WHO calls for urgent action in addressing worldwide disruptions in TB services

By Edward Williams

Ho, March 24, GNA – The World Health Organization (WHO) is calling for an urgent investment of resources to protect and maintain tuberculosis (TB) care and support services for people in need across regions and countries.

“TB remains the world’s deadliest infectious disease, responsible for over one million people annually bringing devastating impacts on families and communities.”

The theme for this year’s World Tuberculosis (TB) Day marked on March 24 annually, is “Yes! We Can End TB: Commit, Invest, Deliver,” with a campaign highlighting a rallying cry for urgency, accountability, and hope.

Dr Tedros Adhanom Ghebreyesus, WHO Director-General, said the huge gains the world had made against TB over the past 20 years were now at risk as cuts to funding started to disrupt access to services for prevention, screening, and treatment for people with TB.

“But we cannot give up on the concrete commitments that world leaders made at the UN General Assembly just 18 months ago to accelerate work to end TB. WHO is committed to working with all donors, partners and affected countries to mitigate the impact of funding cuts and find innovative solutions.”

Global efforts to combat TB have saved an estimated 79 million lives since 2000, however, the drastic and abrupt cuts in global health funding happening now are threatening to reverse the gains.

“Rising drug resistance especially across Europe and the ongoing conflicts across the Middle East, Africa and Eastern Europe, are further exacerbating the situation for the most vulnerable.”

Early reports to WHO revealed that severe disruptions in the TB response are seen across several of the highest-burden countries following the funding cuts with countries in the WHO African Region experiencing the greatest impact, followed by countries in the WHO South-East Asian and Western Pacific Regions.

WHO identified 27 countries to be facing crippling breakdowns in their TB response, with devastating consequences, such as human resource shortages undermining service delivery; diagnostic services severely disrupted, delaying detection and treatment and data and surveillance systems collapsing, compromising disease tracking and management.

Other consequences include community engagement efforts, including active case finding, screening, and contact tracing, deteriorating, leading to delayed diagnoses and increased transmission risks.

WHO said nine countries report failing TB drug procurement and supply chains, jeopardizing treatment continuity and patient outcomes.
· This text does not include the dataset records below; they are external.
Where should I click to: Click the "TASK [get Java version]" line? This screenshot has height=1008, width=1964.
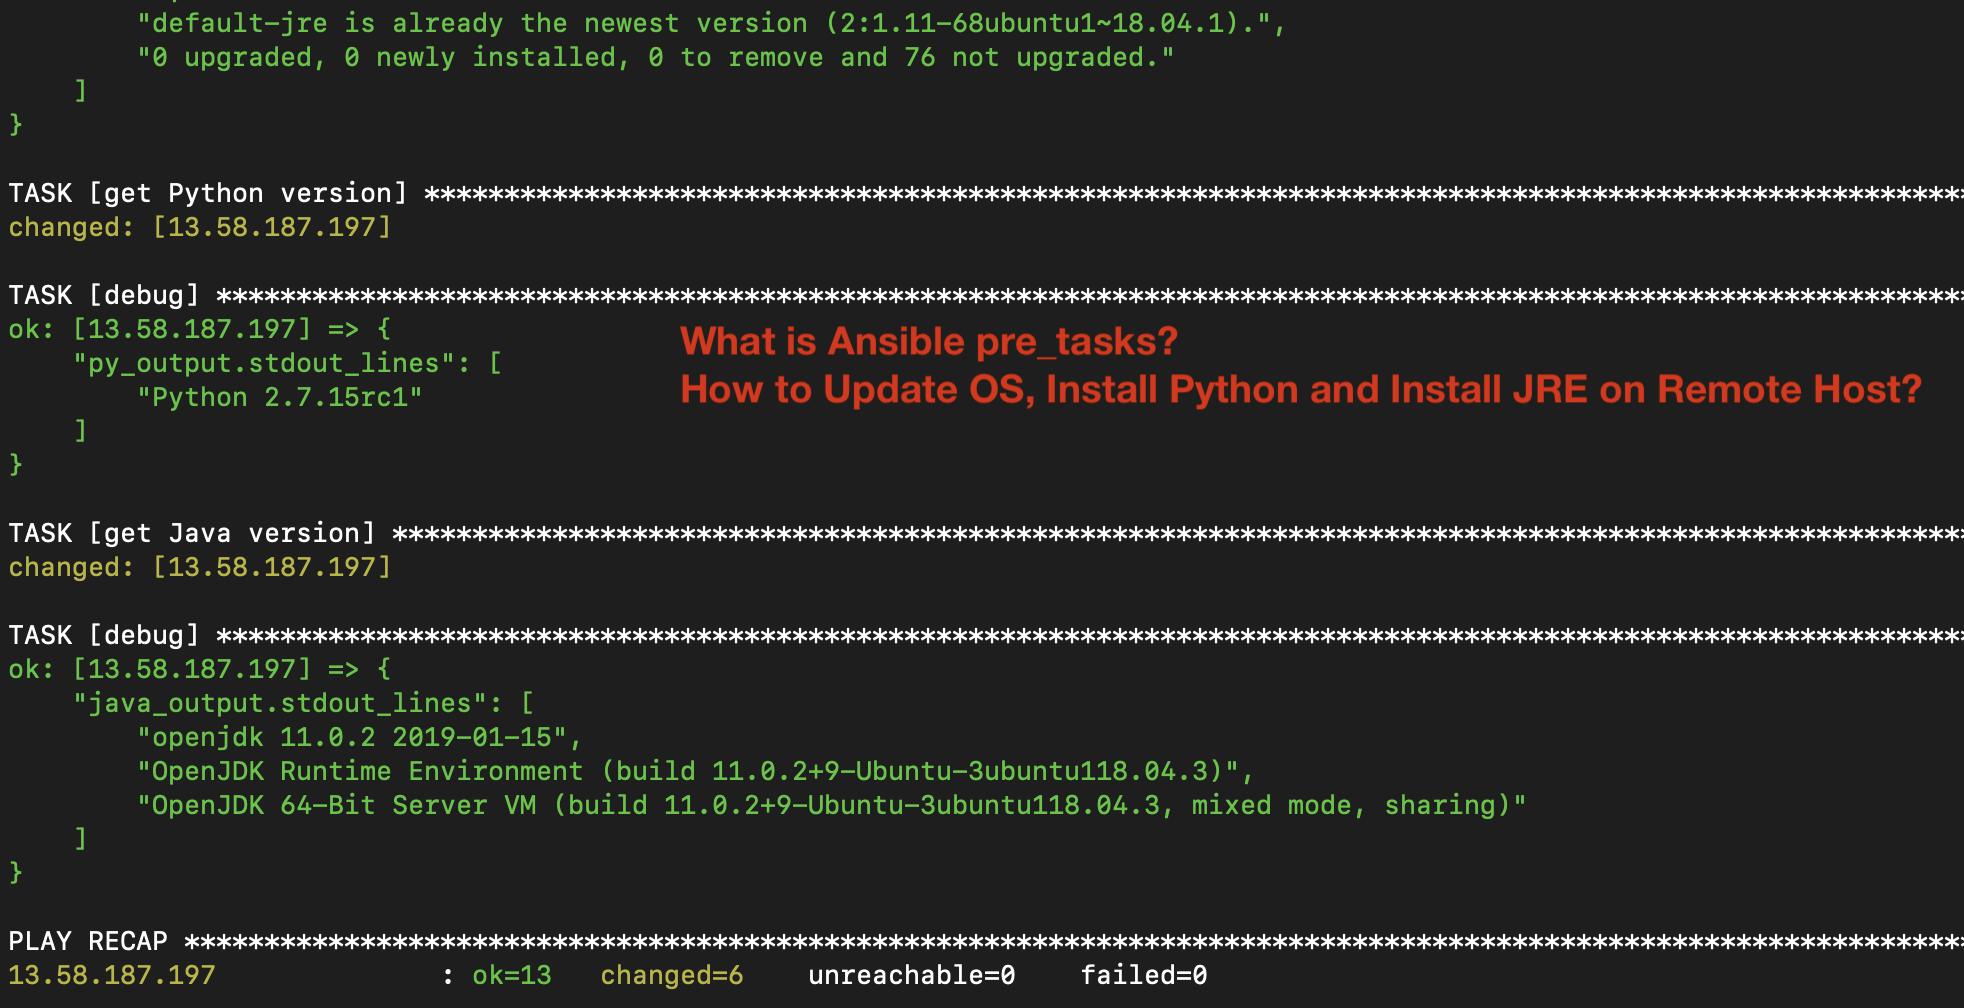click(x=192, y=533)
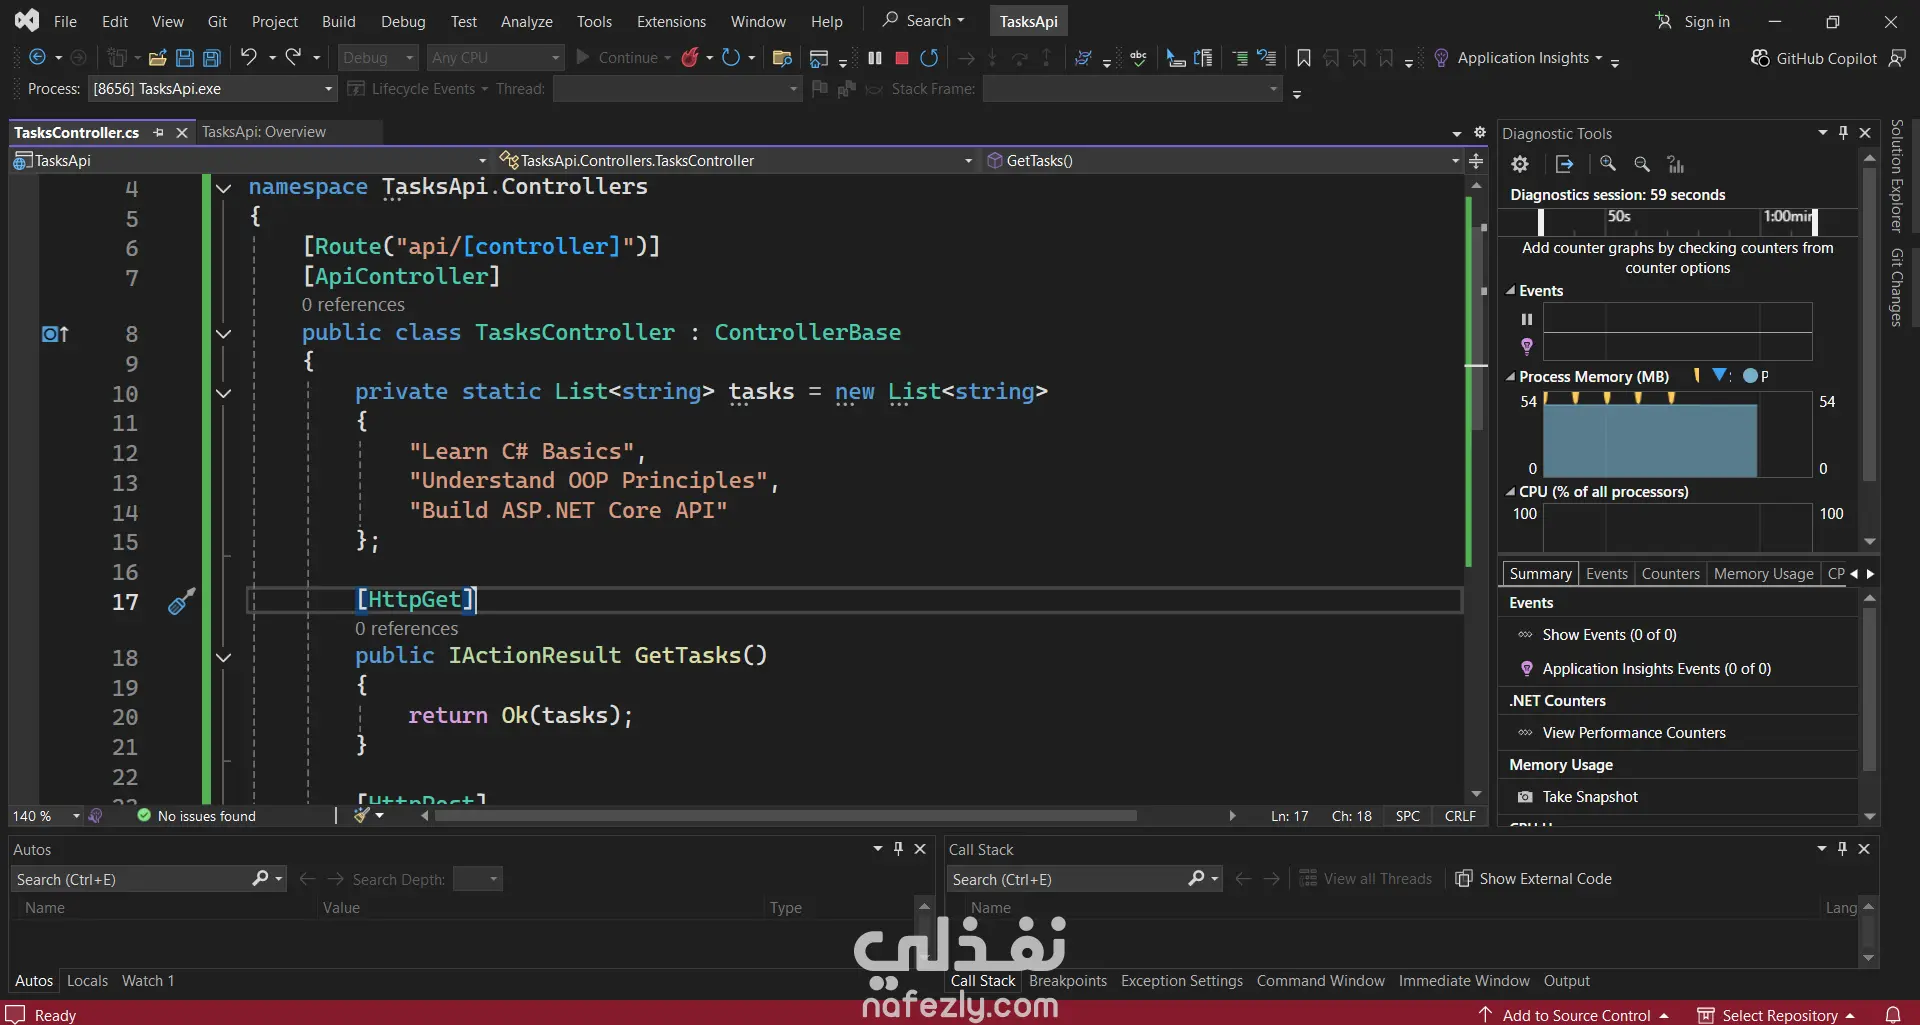Screen dimensions: 1920x1025
Task: Collapse the TasksController class region
Action: [x=224, y=334]
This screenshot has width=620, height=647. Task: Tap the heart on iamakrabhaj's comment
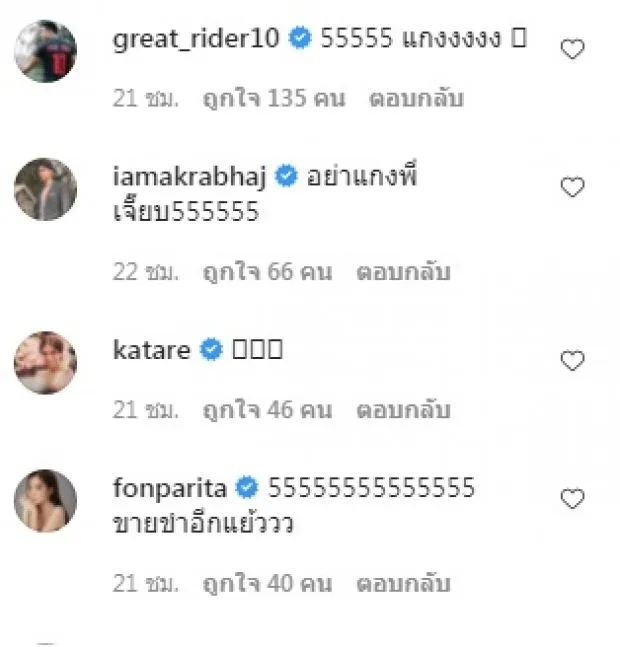(572, 187)
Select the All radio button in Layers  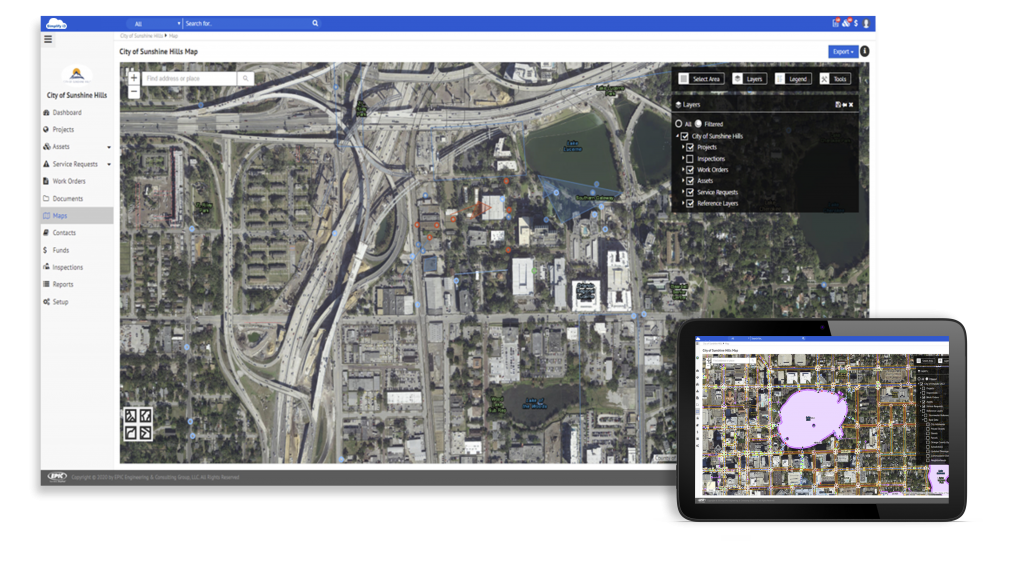coord(678,124)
“The 2025 funding cuts further exacerbate an already existing under funding for global TB response. In 2023, only 26 per cent of the 22 billion US dollars annually needed for TB prevention and care was available, leaving a massive shortfall. TB research is in crisis, receiving just one-fifth of the 5 billion US dollars annual target in 2022, severely delaying advancements in diagnostics, treatments, and vaccines”.

The WHO is leading efforts to accelerate TB vaccine development through the TB Vaccine Accelerator Council, but progress remains at risk without urgent financial commitments.

In response to the urgent challenges threatening TB services worldwide, WHO’s Director-General and Civil Society Task Force on Tuberculosis have issued a decisive statement.

The joint statement demanded immediate, coordinated efforts from governments, global health leaders, donors, and policymakers to prevent further disruptions.

The statement outlines five critical priorities including addressing TB service disruptions urgently, ensuring responses match the crisis’s scale, securing sustainable domestic funding, guaranteeing uninterrupted and equitable access to TB prevention and care, safeguarding essential TB services, including access to life-saving drugs, diagnostics, treatment and social protections, alongside cross-sector collaboration.

Other priorities are establishing or revitalizing national collaboration platforms, fostering alliances among civil society, NGOs, donors, and professional societies to tackle challenges and enhancing monitoring and early warning systems to assess real-time impact and detect disruptions early.

Dr Tereza Kasaeva, Director of WHO’s Global Programme on TB and Lung Health, noted that the urgent call was timely and underscored the necessity of swift, decisive action to sustain global TB progress and prevent setbacks that could cost lives.

“Investing in ending TB is not only a moral imperative but also an economic necessity, every dollar spent on prevention and treatment yields an estimated 43 US dollars in economic returns.”

As one of the solutions to combating growing resource constraints, WHO is driving the integration of TB and lung health within primary healthcare as a sustainable solution.

By tackling TB determinants alongside communicable and non-communicable diseases, lung conditions, and disabilities through a unified strategy, WHO aims to reinforce the global response and drive lasting improvements in health outcomes.